Seth rejoined them, setting a glass of apple juice in front of Lizzie with a flourish. “Tai’s studying medicine at Liverpool University,” he told her. “She’s going to find a vaccine to cure ghouls, right, Tai?” He winked at her, and she blushed, shooting him an annoyed look.

“Don’t say it like that,” she scolded. “I really think, eventually, we could find a cure. I mean, we don’t really know what makes a ghoul yet, but I’m sure the conditions we identify as “ghoul-like” are symptoms of a viral infection passed on through werewolf saliva. If we could get –”

“You won’t,” an older man across the table cut in. Lizzie thought he might be Derrick or Desmond. “You’ll never get a ghoul in a lab, for one thing.” He waggled his finger at Tai knowingly. “It’ll never happen, you know, this “coming out” thing. It would mean war. Instant war between us and them. And there are a lot more of them than there are of us.”

“It will happen,” Tai said stubbornly. “It’s inevitable. As forensic science improves, werewolves won’t be able to hide themselves anymore.”

Lizzie’s stomach turned at that thought. She imagined men in white coats poking around her living room, finding fibres and specks of blood and stray hairs from Harris’s death, using their high-tech equipment to pin Lizzie down for murder. She imagined prison bars – God, a werewolf in prison. It would be carnage. Utter bedlam, nothing but blood…

She took a deep gulp of her apple juice, wishing fervently it was topped with vodka.

“If it does happen, it’ll be down to these bloody Vargulfs,” Derrick or Desmond said. “Causing chaos, no respect, no regard for safety or discretion. They’re going to be the undoing of us if we don’t get rid of them, you mark my words.”

An awkward silence fell over the table, and Desmond/Derrick flushed bright red as everyone’s gaze turned on Lizzie. She closed her eyes, wishing she could just vanish.

Tai cleared her throat. “So, what do you do, Lizzie?”

Lizzie felt the attention of the Kurtadam on her. Seth shifted imperceptibly closer to her. She tested his warmth and support against the curious/hostile gazes weighing on her, and found it gave her the courage to answer honestly. Well, mostly honestly.

“I’ve been sort of drifting for a while now,” she said, fiddling with her pendant. “But I’m planning on going back into education, finishing my degree.” She was surprised to discover it was true. That was what she wanted to do, a first step in proving to herself she could change, make her life work again.

The answer seemed to satisfy the gathering, as they quickly returned to their own conversations, and Seth tapped her on the shoulder.

“Come on, come and taste Nuala’s duck before she gets offended.”

Feeling she’d passed a test – or maybe dodged a bullet - Lizzie joined Seth and Nuala at the stove. The sweet smell of plums was mouth-watering, and Lizzie couldn’t resist snatching a strip of duck from the wok as Nuala stirred.

“Definitely not overcooked,” she told Nuala. The old woman smiled as if she’d expected nothing less.

“Help dish it up, then,” Nuala ordered Seth, nudging him towards a huge bowl of leafy green salad on the sideboard. “There are pancakes over there,” she told Lizzie, who found herself obediently hurrying to help serve up the enormous stack of pancakes.

She glanced around the room, doing a quick headcount, and guessed there were about twenty or so werewolves here. The number made her quake a little, but she sternly quashed the feeling. Nothing to prove, she told herself. Nothing to worry about.

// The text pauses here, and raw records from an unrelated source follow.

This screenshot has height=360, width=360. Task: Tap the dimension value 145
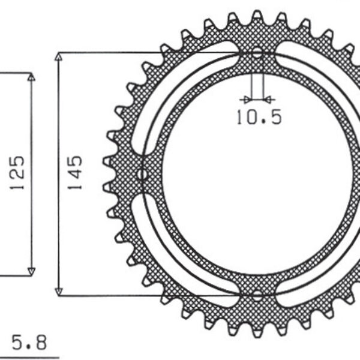(x=75, y=173)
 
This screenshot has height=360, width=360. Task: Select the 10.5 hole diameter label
(x=258, y=117)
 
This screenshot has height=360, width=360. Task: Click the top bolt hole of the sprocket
(x=257, y=53)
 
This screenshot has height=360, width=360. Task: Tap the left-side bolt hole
(x=142, y=175)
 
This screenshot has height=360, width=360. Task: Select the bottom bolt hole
(x=257, y=295)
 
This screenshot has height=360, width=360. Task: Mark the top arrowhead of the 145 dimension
(x=59, y=57)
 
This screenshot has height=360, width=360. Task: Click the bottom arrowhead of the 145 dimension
(x=59, y=291)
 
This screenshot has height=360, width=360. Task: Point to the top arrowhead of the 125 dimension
(x=31, y=77)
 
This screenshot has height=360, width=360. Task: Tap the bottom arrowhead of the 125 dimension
(x=31, y=271)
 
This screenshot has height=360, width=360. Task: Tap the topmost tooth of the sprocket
(x=257, y=16)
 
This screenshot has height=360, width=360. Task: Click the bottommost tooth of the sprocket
(x=257, y=334)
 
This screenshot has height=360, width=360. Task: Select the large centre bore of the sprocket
(x=258, y=174)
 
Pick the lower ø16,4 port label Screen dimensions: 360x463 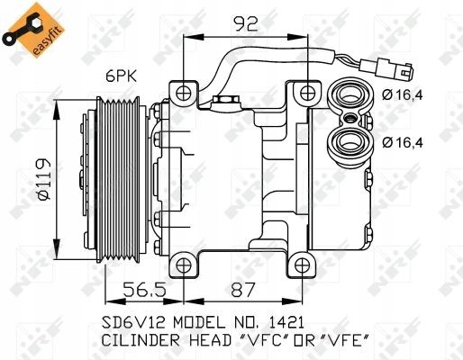click(401, 141)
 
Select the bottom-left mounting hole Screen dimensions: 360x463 click(186, 264)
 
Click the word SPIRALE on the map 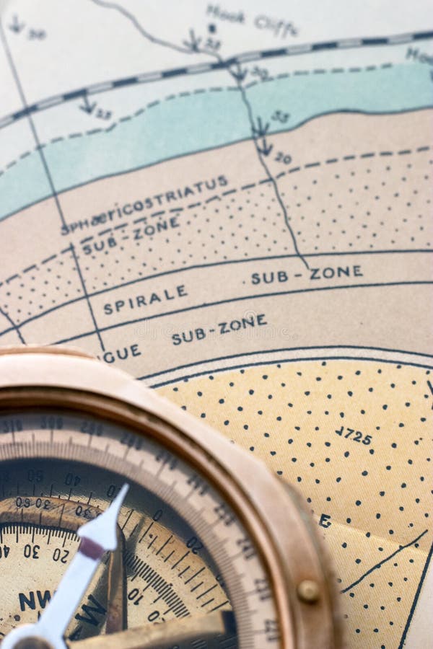(145, 299)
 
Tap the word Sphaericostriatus (144, 205)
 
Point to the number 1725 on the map (354, 436)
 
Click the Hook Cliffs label (252, 20)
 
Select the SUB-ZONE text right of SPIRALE (307, 274)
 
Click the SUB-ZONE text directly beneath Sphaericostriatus (130, 236)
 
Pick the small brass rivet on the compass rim (308, 591)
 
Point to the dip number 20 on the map (283, 158)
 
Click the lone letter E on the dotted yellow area (325, 521)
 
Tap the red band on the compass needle (92, 548)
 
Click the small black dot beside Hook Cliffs (212, 28)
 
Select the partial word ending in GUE (122, 353)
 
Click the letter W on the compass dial (92, 614)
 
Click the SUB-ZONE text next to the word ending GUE (219, 329)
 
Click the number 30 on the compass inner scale (30, 551)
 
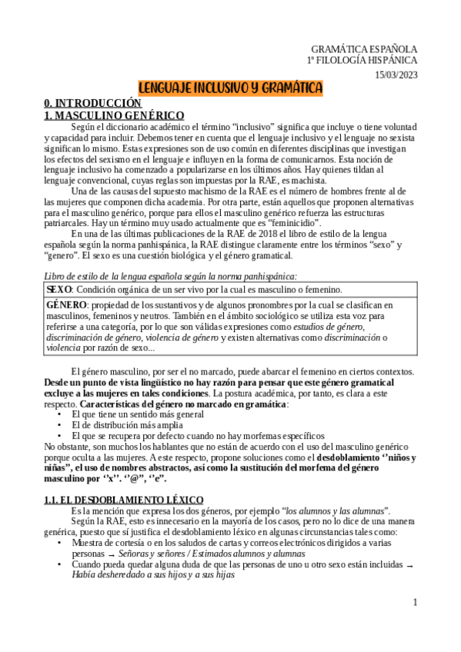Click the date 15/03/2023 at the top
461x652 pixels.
pos(396,74)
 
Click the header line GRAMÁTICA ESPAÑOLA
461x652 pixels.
pos(364,48)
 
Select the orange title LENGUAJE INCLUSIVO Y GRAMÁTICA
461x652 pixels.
pos(230,88)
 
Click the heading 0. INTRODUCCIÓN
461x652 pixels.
pos(92,102)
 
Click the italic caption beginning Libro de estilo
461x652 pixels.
pos(169,275)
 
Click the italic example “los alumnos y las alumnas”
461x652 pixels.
pos(336,489)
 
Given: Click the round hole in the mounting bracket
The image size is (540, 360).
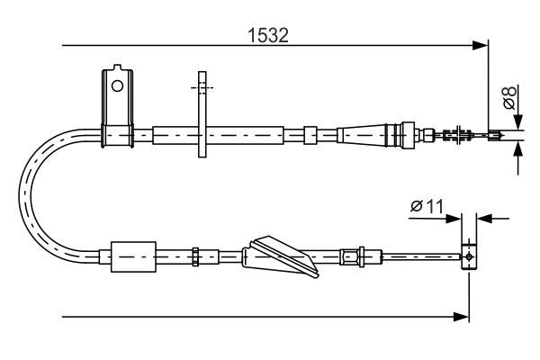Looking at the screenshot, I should [x=115, y=86].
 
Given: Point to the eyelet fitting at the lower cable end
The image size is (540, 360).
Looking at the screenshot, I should [x=468, y=256].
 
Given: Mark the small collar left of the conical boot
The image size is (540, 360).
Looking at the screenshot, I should [x=310, y=135].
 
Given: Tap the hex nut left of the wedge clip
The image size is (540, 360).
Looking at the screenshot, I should [x=195, y=256].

With the food served, everyone simply dove in – no standing on ceremony here, obviously. Another blow to Nick’s feudal-system propaganda, she thought as Seth handed her a plate of pancakes. He pulled her over to a quieter corner of the kitchen, and they stood together, eating and watching. She had to admit, none of this was what she’d expected. She’d envisioned something either a lot more formal – dusty gold candelabras and a table so long you had to communicate with the other end via semaphore – or something a lot more primal, with slabs of raw meat dripping blood across the pale countertops while wolves sprawled under the table, gnawing on marrow and bone.